Welcome to the Romney Fundraiser at the Zweigs', One of the World's Most Expensive Homes
While the will he or won't he speculation continues around whether Mitt Romney will appear at a Thursday fundraiser with Donald Trump, he is expected appear at one later that evening at the same location: the penthouse at the Pierre in New York City.
The private home in the tony hotel belongs to stock investor and financial analyst Martin Zweig and his wife Barbara. The Zweigs put it on the market in 2004 for $70 million, making it the most expensive private home in the country at the time.
Coming off Romney's weekend toasting his high-dollar donors, the $50,000-a-head event at the palatial residence of 16 rooms including five master bedrooms and seven full baths according to the luxury website Luxist (now called Styleist), will do nothing to shed the Democrats claim that Romney is out of touch.
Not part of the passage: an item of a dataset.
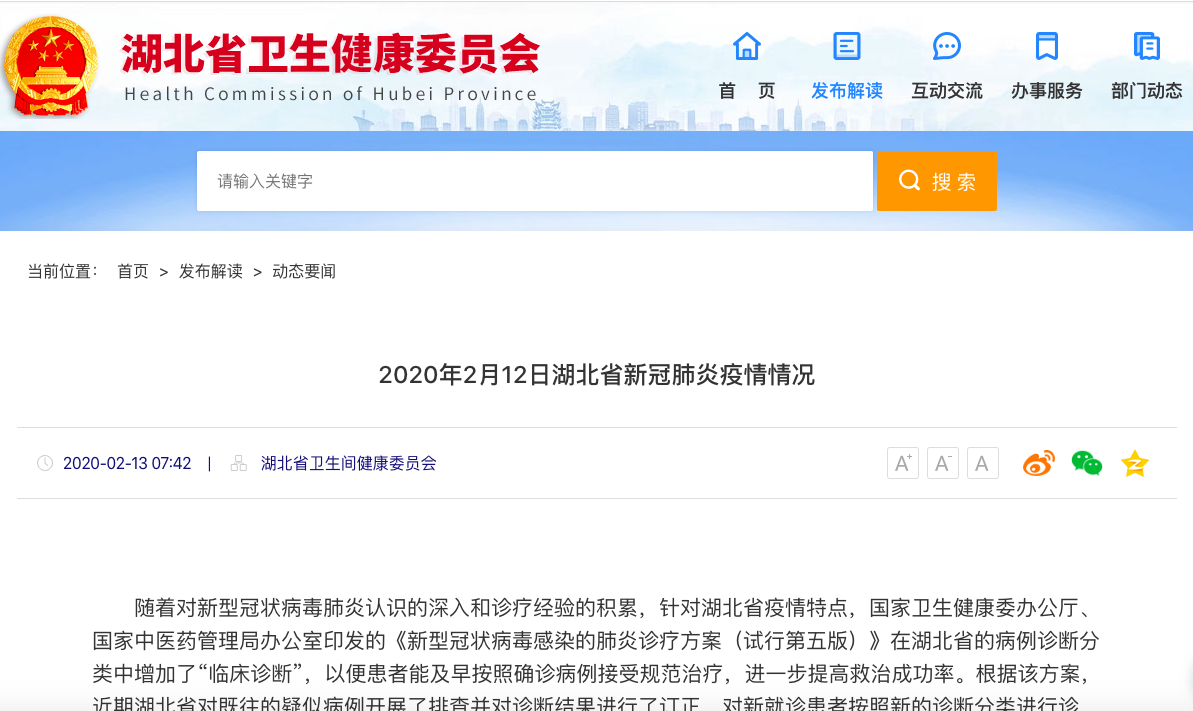The image size is (1193, 711).
Task: Click the yellow star favorite icon
Action: tap(1134, 463)

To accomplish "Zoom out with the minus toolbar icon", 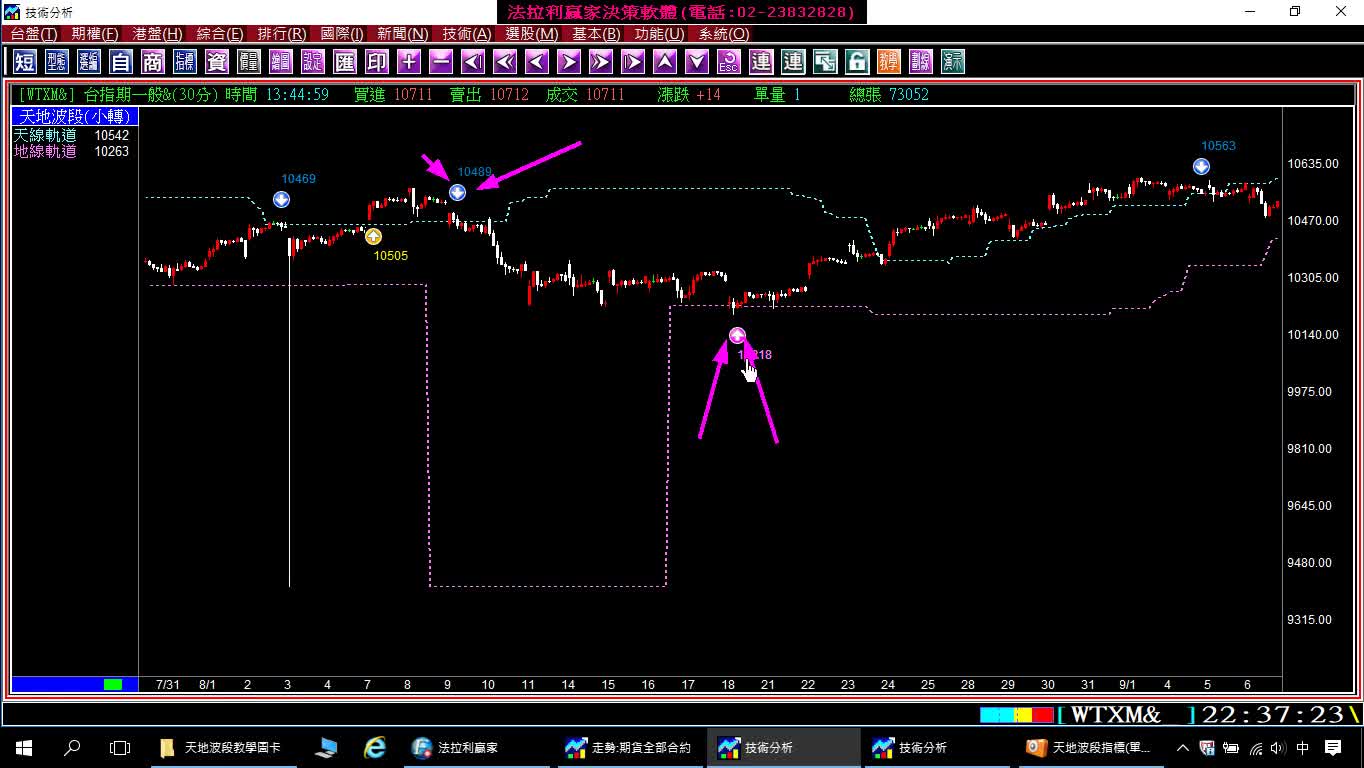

The society magazine Avenue Insider had an interview with Zweig just this month and reported the couple bought the apartment in 1999 for $20 million, a record setter at the time as well.
"I thought it was underpriced," Zweig told the magazine.
Explaining why they put their home on the market in the mid 2000s, Zweig said it was because they "bought a boat," but they changed their mind taking it off the market.
"I love our apartment and don't want to leave," Zweig said.
Get more pure politics at ABC News.com/Politics and a lighter take on the news at OTUSNews.com
Another 2004 Luxist article describes the living room with 23 foot high ceilings as "the most magnificent privately owned room in the world," quoting the 2004 listing.
Just as Romney's top dollar donors-as well as Donald Trump will get to tomorrow-serious bidders were lucky enough to get a look at the 11,000-square-foot home on floors 41, 42 and 43 of the Pierre in 2004.
At the time, the apartment had a $48,000-a-month maintenance fee, which included maid and room service.
A Forbes article describing Zweig's talent at stock picking in the 1980s and 1990s describes his lifestyle as both "eccentric and lavish," collecting items like a "$52,000 pool table, Michael Jordan's Chicago Bulls rookie jersey and Buddy Holly's guitar." In 1997 he published a guide to his financial success called "Martin Zweig's Winning on Wall Street."
The home is no longer the country's most expensive, eclipsed by several jaw-dropping manses, including the former Beverly Hills home of Aaron Spelling, which sold last year to Petra Ecclestone, the 22-year-old daughter of Formula One CEO Bernie Ecclestone for $85 million.